* BEGIN Selected passage *

Enterprise software companies are expected to enjoy net retention comfortably above 100%. The higher this metric, the better, because if you can land customers that continue to spend more on your product over time, your company not only buys revenue with sales and marketing spend, it also nets future growth. And since software revenue tends to be high-margin by nature, that boost to revenue brings with it gobs of gross profit that can offset costs.

In other words, declining net retention not only makes the SaaS economic model dicier than it was before, it also means software companies will find it harder to lose less money and keep expanding at the same time.

Now, to the new data. According to Altimeter investor Jamin Ball, median net retention at public SaaS companies has followed the following curve in recent quarters:

  • Q1 2021-Q4 2022: Between 120% and 121%;
  • Q1 2023: 116%;
  • Q2 2023: 111%.

As we are more interested in how far above 100% these numbers are, this decline from 120% to 111% is not a difference of just 7.5%, but a shocking 45% fall over just two, short quarters. It appears the trend we detailed last week was not only described accurately, it was uglier than expected.

* END Selected passage *
* BEGIN Dataset rows *

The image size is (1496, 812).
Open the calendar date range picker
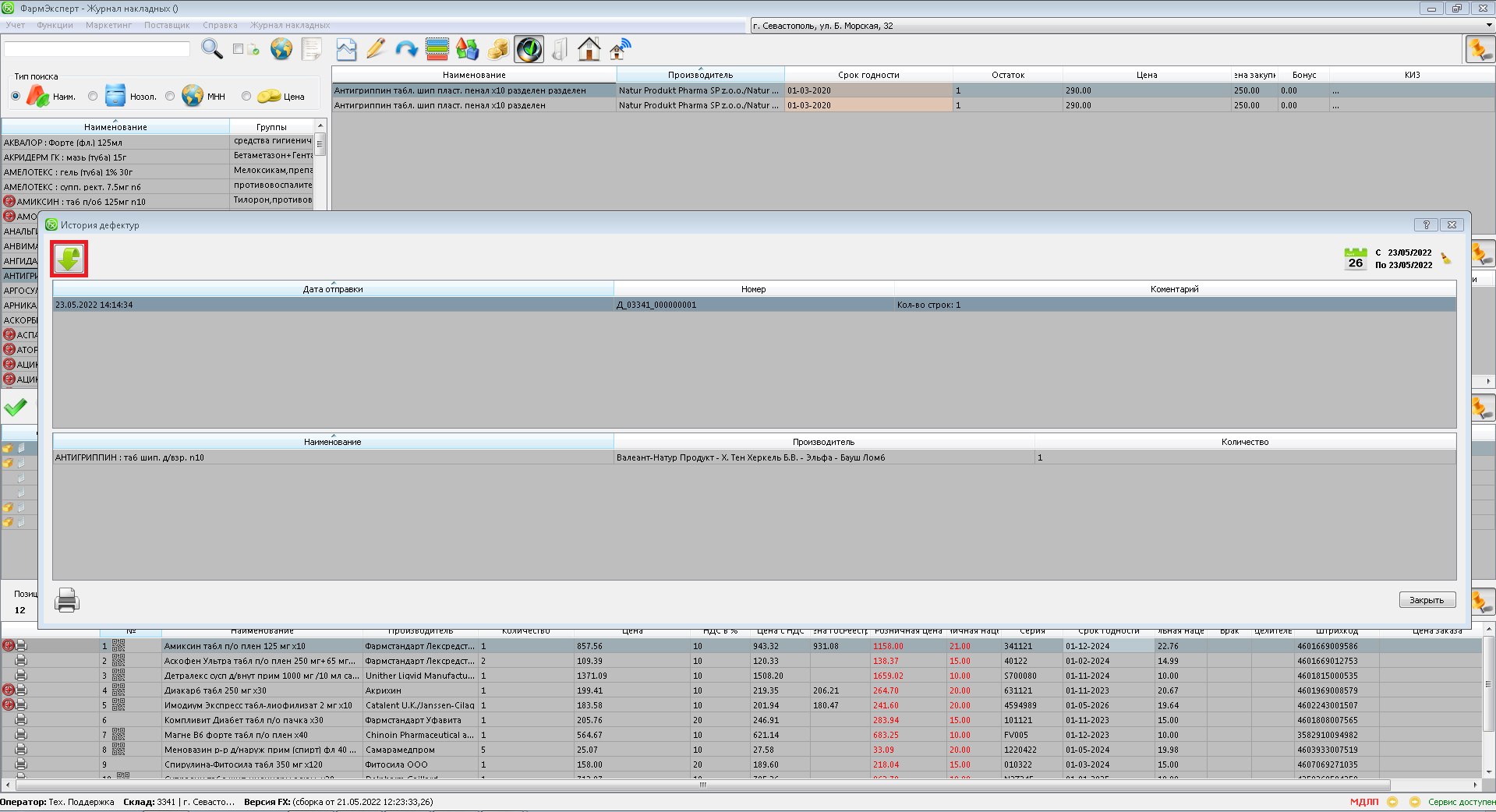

* END Dataset rows *
* BEGIN Dataset rows *

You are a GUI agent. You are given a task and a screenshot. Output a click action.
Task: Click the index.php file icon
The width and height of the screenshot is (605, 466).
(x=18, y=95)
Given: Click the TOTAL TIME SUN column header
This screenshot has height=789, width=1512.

* END Dataset rows *
* BEGIN Dataset rows *

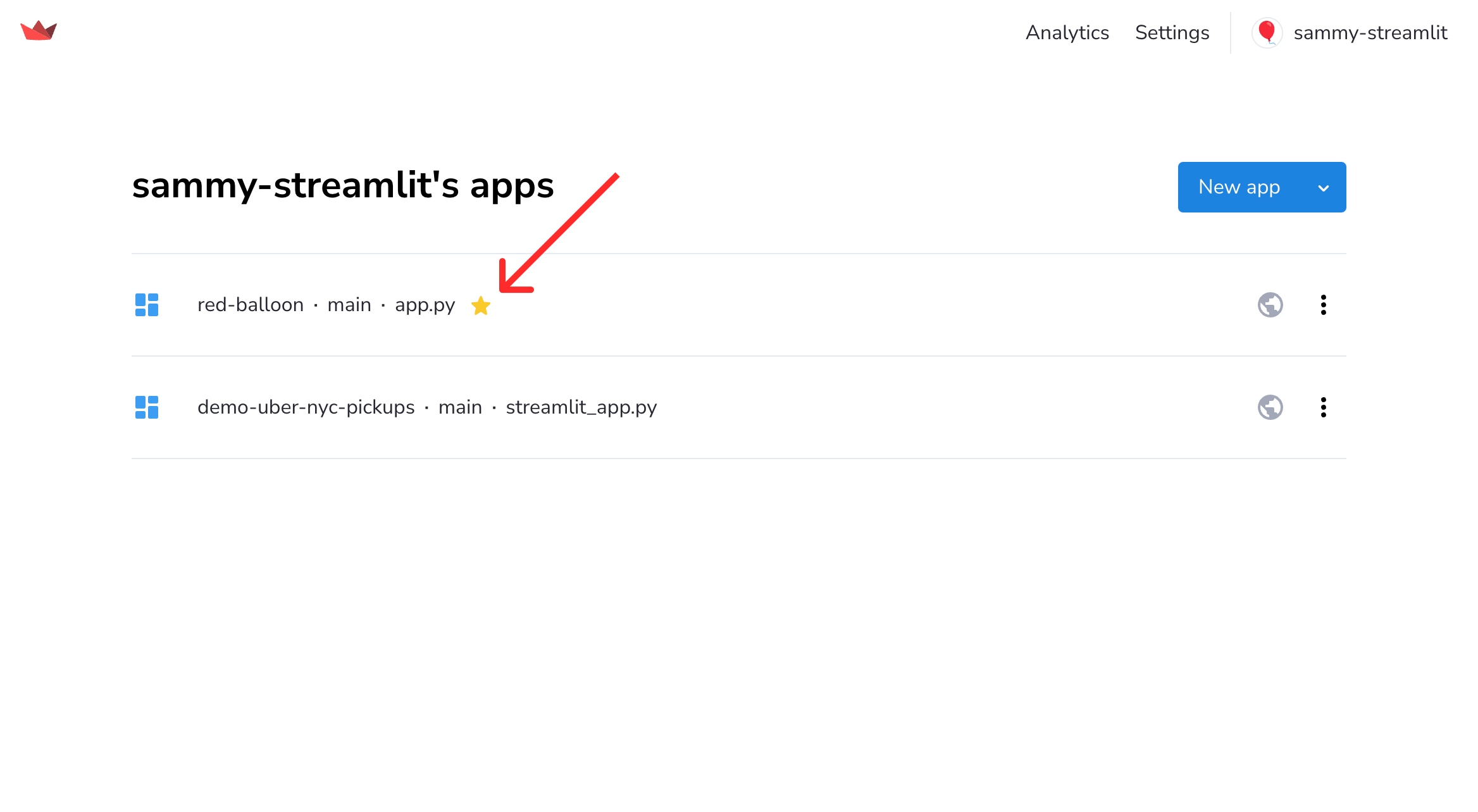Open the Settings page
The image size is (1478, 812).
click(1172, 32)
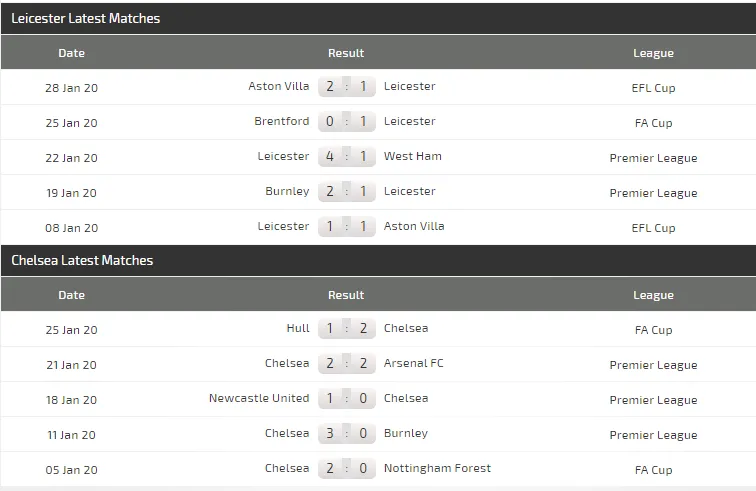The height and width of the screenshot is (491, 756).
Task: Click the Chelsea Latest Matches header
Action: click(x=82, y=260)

* END Dataset rows *

Write the next few sentences of the passage on declining net retention at public SaaS companies, continuing after its final sentence.

Output for this task:
Worse, as we are discussing median net retention rates, we can assume that at least half of all public software companies were under the 111% mark. We’ll get more data as companies continue to report their quarterly results, so expect the numbers to move a little, but this does not look good.

Lower net retention, slowing growth and lots of SaaS companies still in the red. Is software really just not that good a business? I think there’s more nuance to what’s happening here.

Maybe software is too cheap

You can get a subscription to Slack for as little as $7.25 per user, per month. Sure, that’s the cheap tier, but still it’s incredibly inexpensive. You can spend more — a stonking $12.50 per month — for the next tier up, or you can get an enterprise plan like my parent company Yahoo for more features, though I presume it’s possible to negotiate a volume discount at that point.